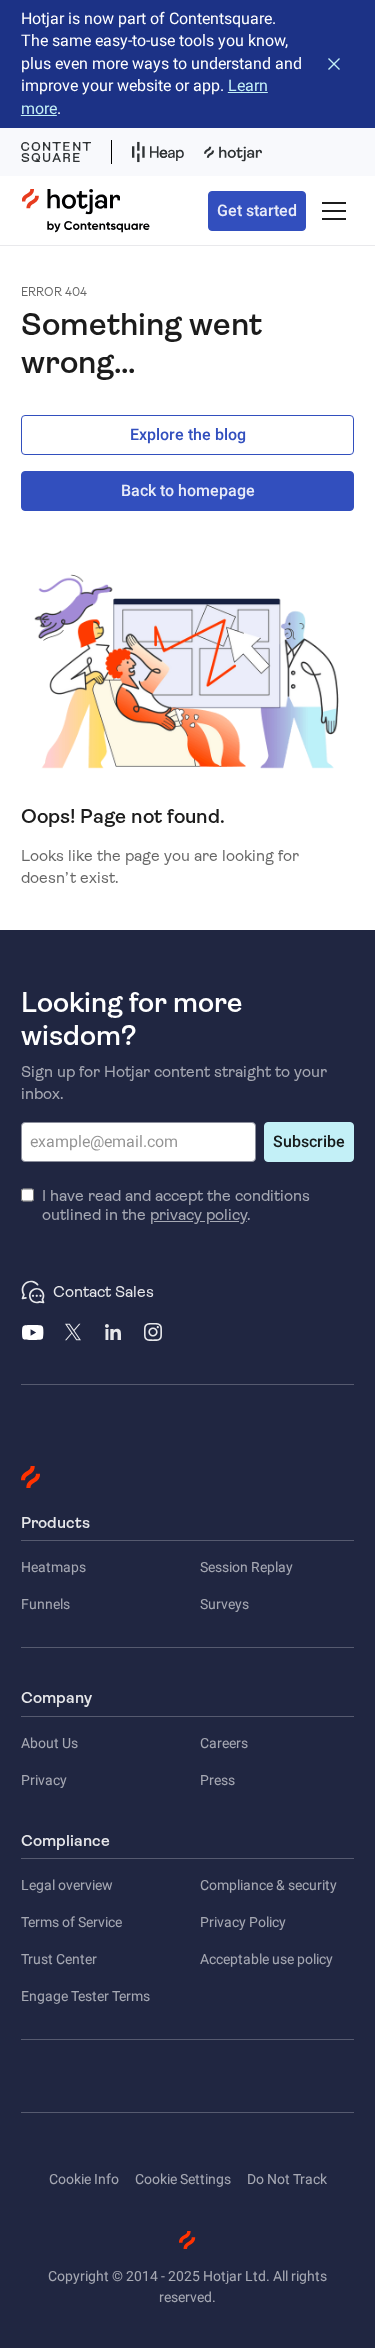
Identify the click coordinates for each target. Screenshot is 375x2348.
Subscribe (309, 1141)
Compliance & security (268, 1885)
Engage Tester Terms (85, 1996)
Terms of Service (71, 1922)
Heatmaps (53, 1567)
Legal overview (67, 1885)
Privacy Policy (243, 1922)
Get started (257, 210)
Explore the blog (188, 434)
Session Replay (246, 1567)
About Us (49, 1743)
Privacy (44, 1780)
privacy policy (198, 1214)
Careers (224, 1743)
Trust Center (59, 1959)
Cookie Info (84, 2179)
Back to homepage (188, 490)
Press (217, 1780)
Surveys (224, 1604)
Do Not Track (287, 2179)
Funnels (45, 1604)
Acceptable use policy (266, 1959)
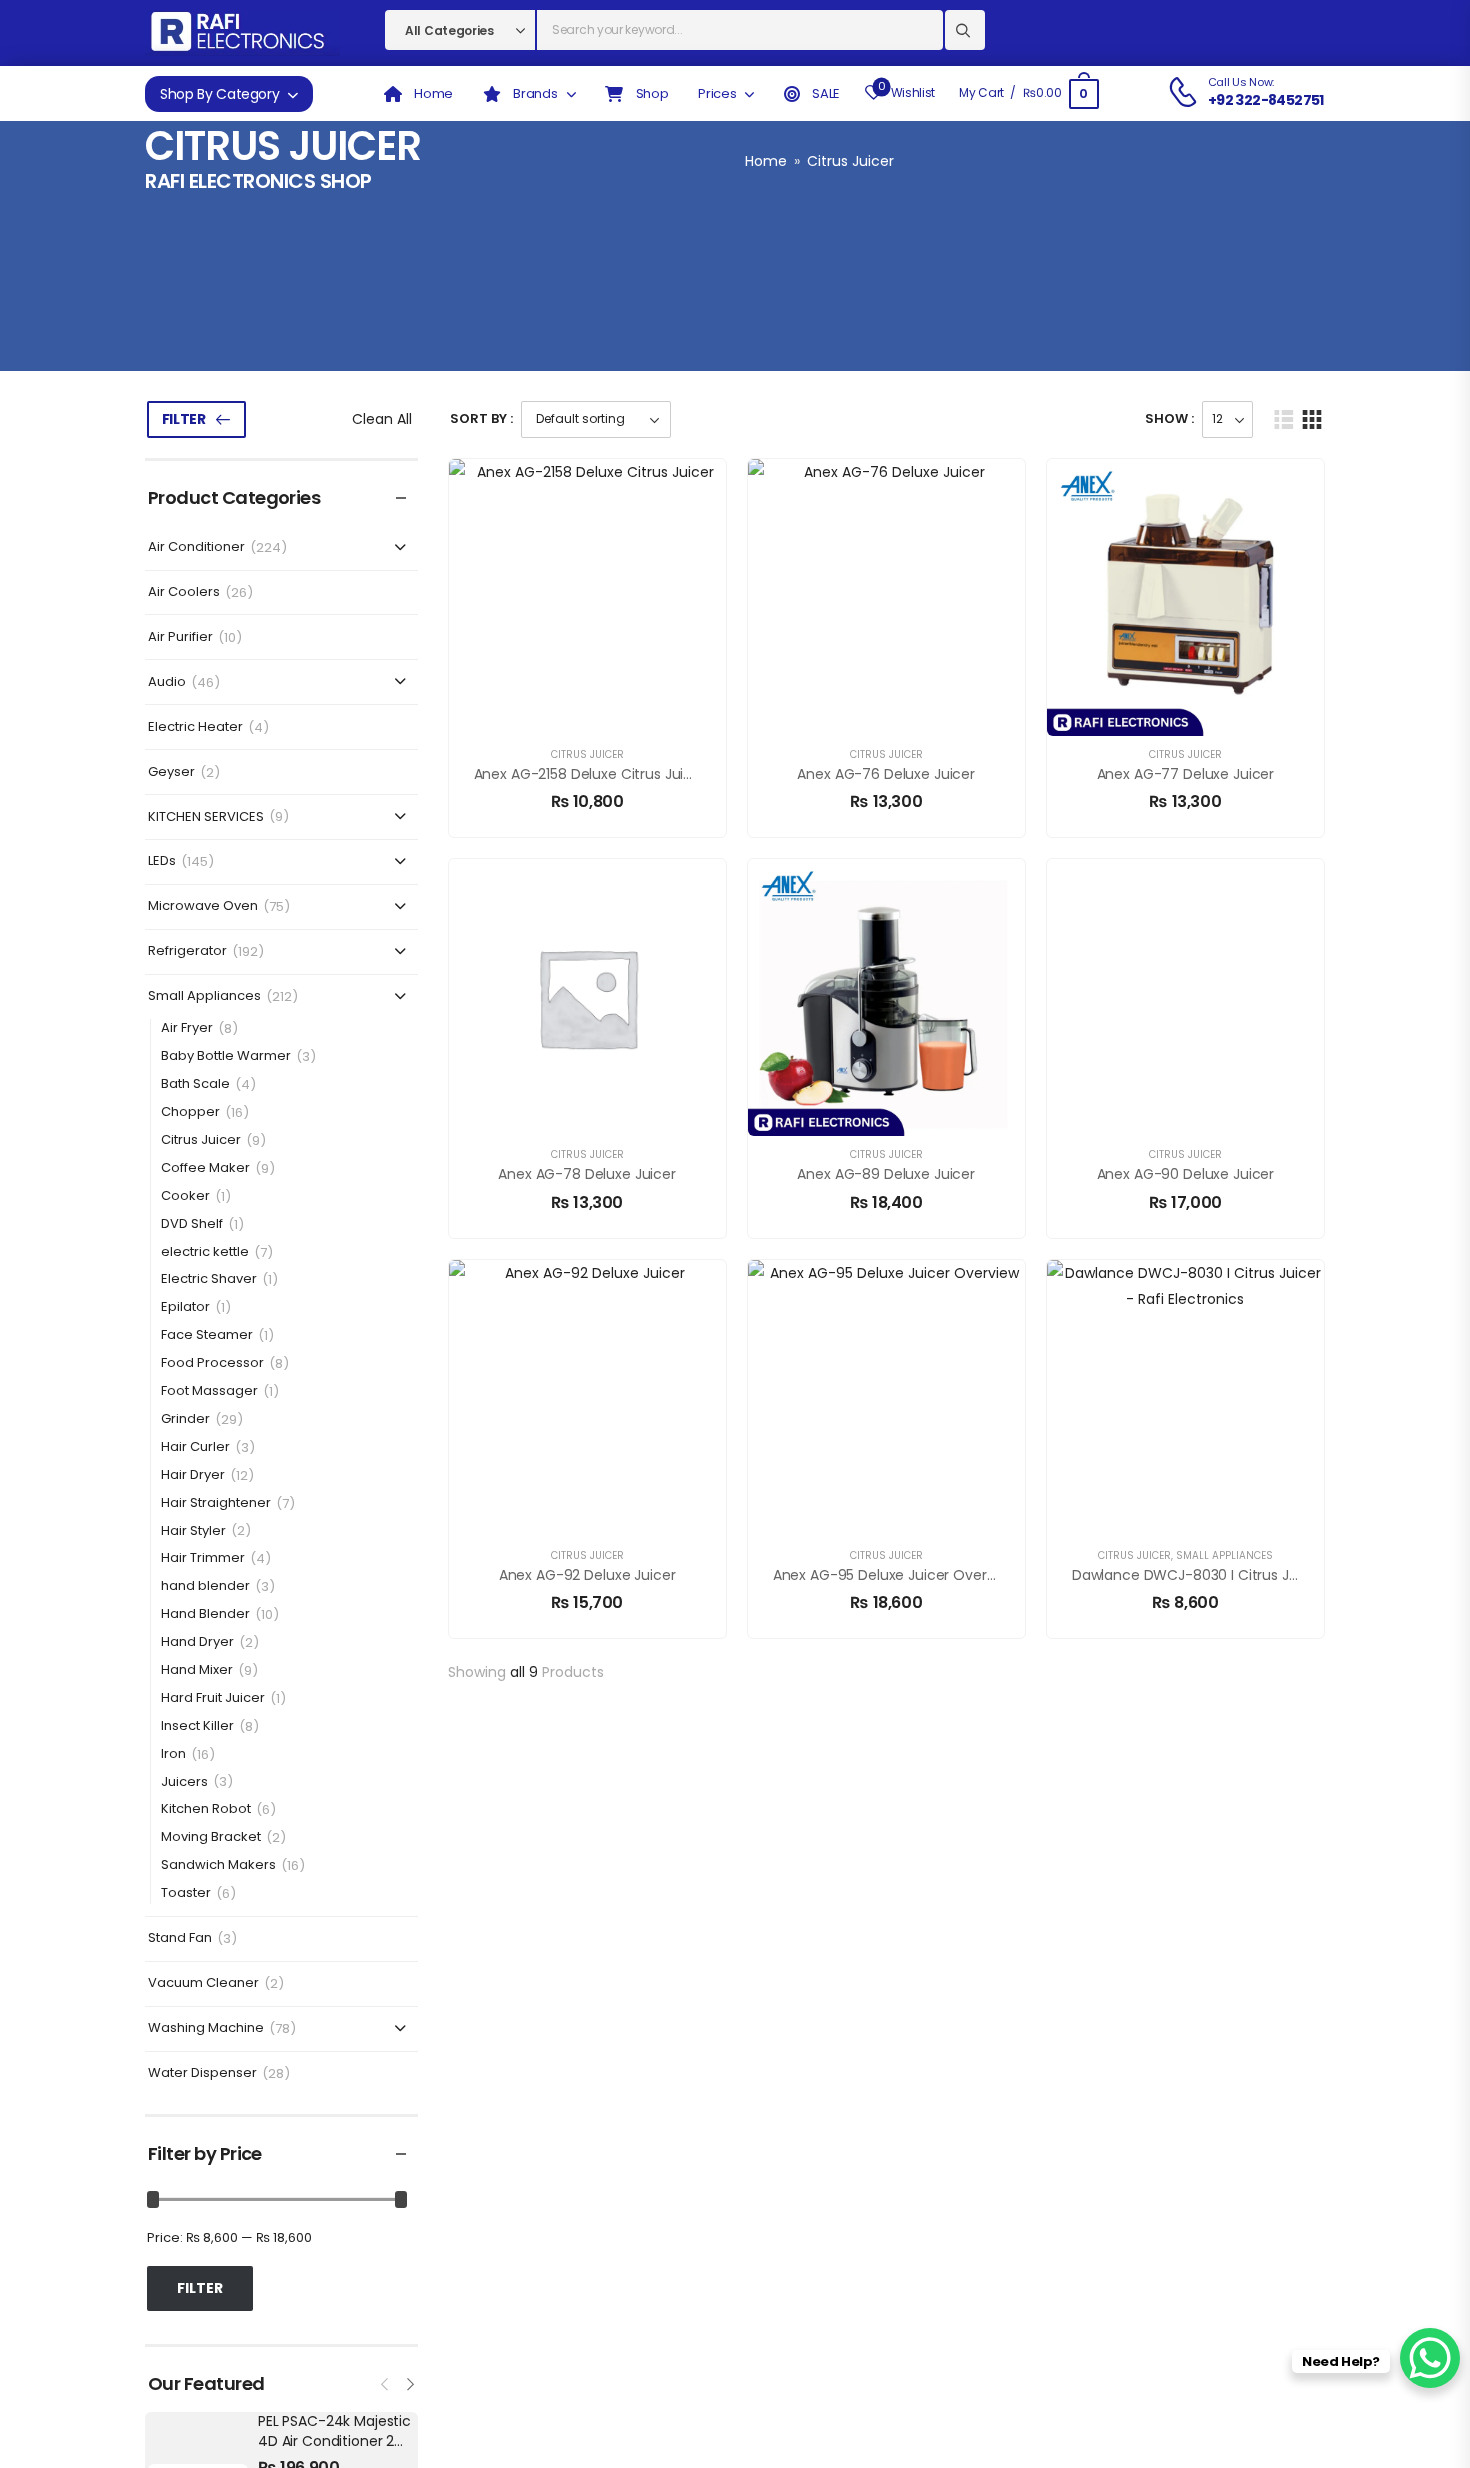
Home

=== Task to carry out ===
What is needed is the whole listing again, exactly as written, with the images left out.

=== Answer section ===
Identify the click coordinates for each target. Screenshot is 375x2348.
Subscribe (309, 1141)
Compliance & security (268, 1885)
Engage Tester Terms (85, 1996)
Terms of Service (71, 1922)
Heatmaps (53, 1567)
Legal overview (67, 1885)
Privacy Policy (243, 1922)
Get started (257, 210)
Explore the blog (188, 434)
Session Replay (246, 1567)
About Us (49, 1743)
Privacy (44, 1780)
privacy policy (198, 1214)
Careers (224, 1743)
Trust Center (59, 1959)
Cookie Info (84, 2179)
Back to homepage (188, 490)
Press (217, 1780)
Surveys (224, 1604)
Do Not Track (287, 2179)
Funnels (45, 1604)
Acceptable use policy (266, 1959)
Home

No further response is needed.